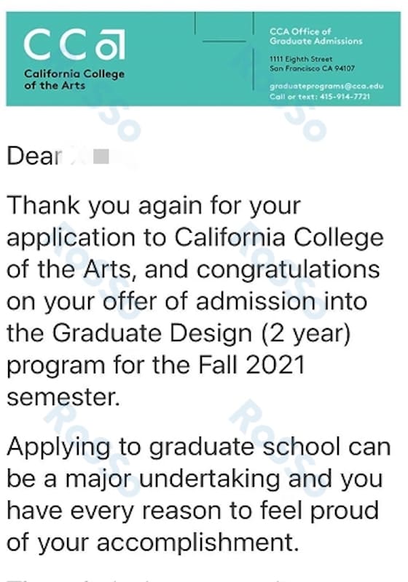
Task: Click the 'CCA Office of Graduate Admissions' heading
Action: (x=316, y=36)
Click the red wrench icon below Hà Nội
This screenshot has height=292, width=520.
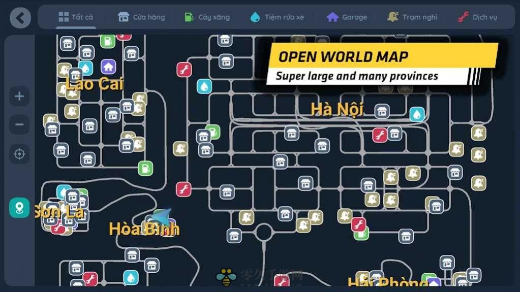(x=380, y=135)
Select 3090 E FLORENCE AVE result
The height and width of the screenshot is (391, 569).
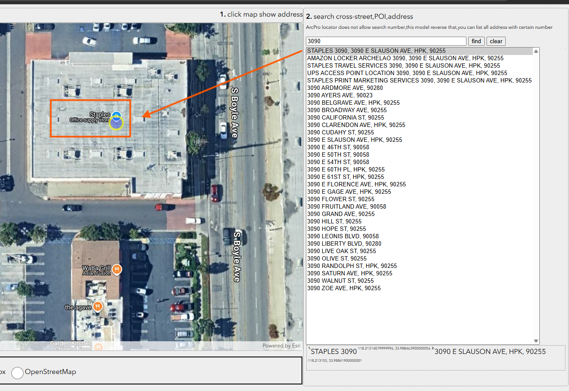point(356,185)
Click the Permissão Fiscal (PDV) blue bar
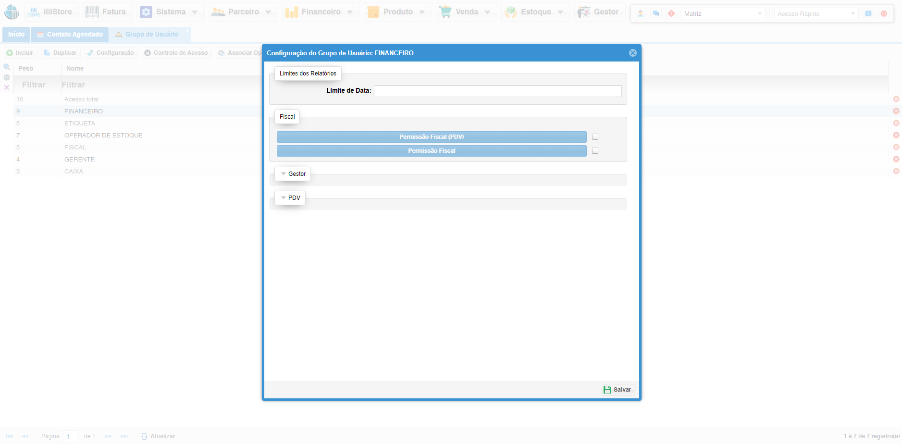This screenshot has height=444, width=902. coord(431,137)
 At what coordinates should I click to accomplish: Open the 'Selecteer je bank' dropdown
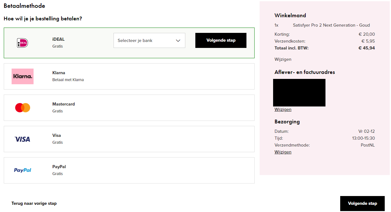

* [DIRECTION] Set out the records above as a Markdown table with the columns Row and Text, numbering each nonblank line in order and putting its words in the Text column. Leave the pictures out of the table.

* [COMPLETE OUTPUT]
| Row | Text |
|---|---|
| 1 | Task: Click the 'CCA Office of Graduate Admissions' heading |
| 2 | Action: (x=316, y=36) |
| 3 | Click the red wrench icon below Hà Nội |
| 4 | This screenshot has height=292, width=520. |
| 5 | (x=380, y=135) |
| 6 | Select 3090 E FLORENCE AVE result |
| 7 | The height and width of the screenshot is (391, 569). |
| 8 | point(356,185) |
| 9 | Click the Permissão Fiscal (PDV) blue bar |
| 10 | This screenshot has height=444, width=902. coord(431,137) |
| 11 |  At what coordinates should I click to accomplish: Open the 'Selecteer je bank' dropdown |